Pfizer plans to combine its Upjohn business that sells drugs such as Lipitor and Viagra with Mylan, the companies said Monday, in a deal that will help both companies sculpt a future that looks different from their past. Pfizer wants to focus on innovative new medicines, while Mylan seeks a bigger global footprint and wider portfolio of drugs, along with a lighter debt load.
But Coury’s dominion over Mylan, which will get a new name after the companies are combined, appears unlikely to change.
While Pfizer shareholders will control 57% of the new company’s shares, Coury will be executive chairman -- a title he held in Mylan’s heyday. Michael Goettler, who currently runs Upjohn, will be chief executive officer.
“I have never been the ‘traditional’ in any capacity that I’ve served,” Coury said on a Monday conference call with investors, when asked about his role. “And this executive chairman role, it is a real active role, quite frankly.”
Coury said he would remain focused on deals, strategy and talent. He will have large sway over the new company’s board, where Mylan will appoint eight other members and Pfizer will name three. Goettler will also have a seat.
While Mylan has been hammered by the brutal competitive landscape in the generics industry in recent years, Coury carried himself as the one with the upper hand on Monday.
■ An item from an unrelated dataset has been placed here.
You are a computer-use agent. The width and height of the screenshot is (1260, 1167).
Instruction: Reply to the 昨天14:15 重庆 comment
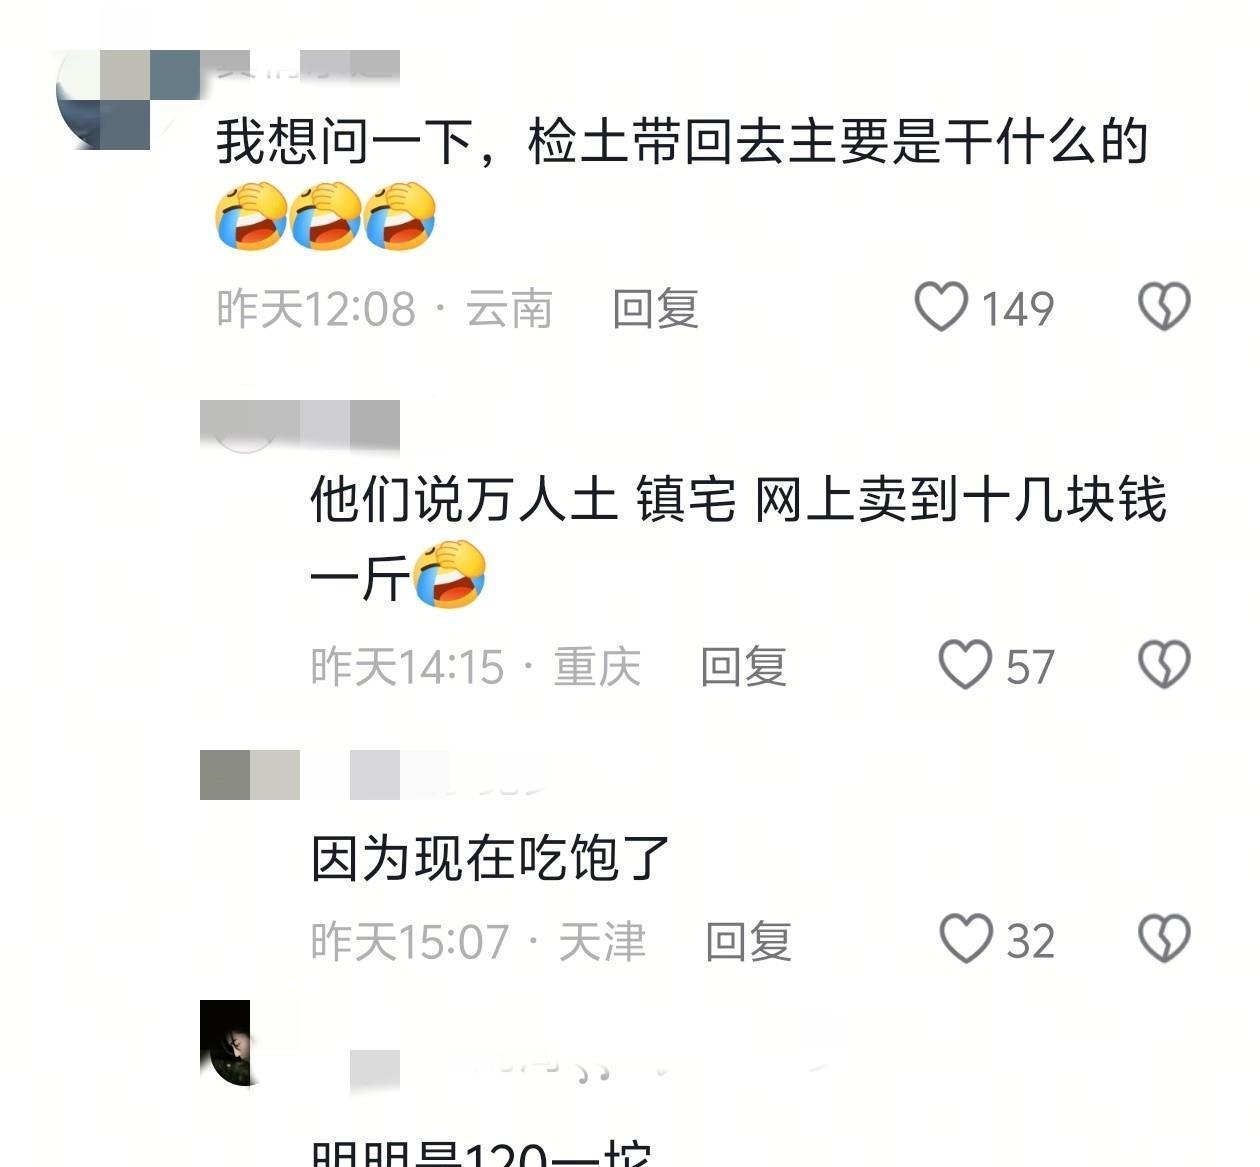[x=743, y=666]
Pfizer, “they weren’t the easiest people to work with, I’ll tell you, when it came to corporate governance,” Coury said during a spirited investor call alongside Pfizer executives including CEO Albert Bourla. “There had to be a lot of give and take with Albert and myself and I think we’ve really reached a right place.”
Coury went on.
“I don’t make this s--- up, you know that,” he said, using an expletive.
During a follow-up interview with Pfizer executives, Bourla said it was Mylan’s weakness that drew New York-based Pfizer to the company.
“It caught my attention that Mylan wasn’t doing very well,” Bourla said in an interview with Bloomberg. “It wasn’t their underlying business, which was very strong, but people were confused about the strategy and they were disappointed and frustrated with their governance because they were incorporated in the most shareholder-unfriendly place in the Netherlands.”
The new company will be incorporated in Delaware. “It’s now in the most friendly-to-shareholders jurisdiction,” Bourla said. “We felt that the most important thing to make sure shareholders have control.”
Executives at both Pfizer and Mylan see the greatest potential for growth in China and emerging markets in Asia. The new company expects only 55% of its revenue will come from the U.S. and Europe; 45% will come from China and other emerging markets.
Goettler noted that China is the second-largest pharmaceutical market in the world and that Pfizer already has an established footprint in the region.
Coury, however, said Mylan is bringing more to the table.
“If you really look at the two companies, Upjohn by itself didn’t have the engine,” he said in a heated back-and-forth. “We are bringing the engine to Upjohn, but especially in China.”
The new company will be less reliant on the generic pills that have been a mainstay of Mylan’s business. It will only get about one-third of its sales from traditional generic pills, executives said on the call, while the rest will come from infused drugs and biosimilars.
The deal also gives Mylan a financial lifeline to address its more than $13 billion in long-term debt. The new company will refinance to take advantage of lower interest rates. It will have $24.5 billion in debt and an investment-grade credit rating, the companies said.
Coury and Mylan Chief Executive Officer Heather Bresch, who plans to depart once the deal is closed, have been trying to reshape the drugmaker, and the Pfizer pact marks the end of a yearlong strategic review.
Mylan shares have lost three-quarters of their value since 2015, hurt by generics-market forces but also manufacturing issues and questions about the company’s alleged involvement in a price-fixing conspiracy.
“I’ve listened very, very carefully to shareholders,” Coury said. “This transaction checks every single box that they have discussed with me.”
Mylan shares jumped as much as 19% to $21.88, the highest level since November.
One reason that investors have embraced the deal, said Wells Fargo analyst David Maris, is that it does away with a Dutch governance structure that had shielded Mylan from outside pressure. While Coury will remain in control for now, returning Mylan to a U.S. address could also give shareholders greater leverage if they want changes.
The deal closes a tense chapter for Mylan with a denouement that may have been foreshadowed years ago. Amid the crosshairs of a hostile takeover in 2015, Coury floated the idea of selling the company to Pfizer.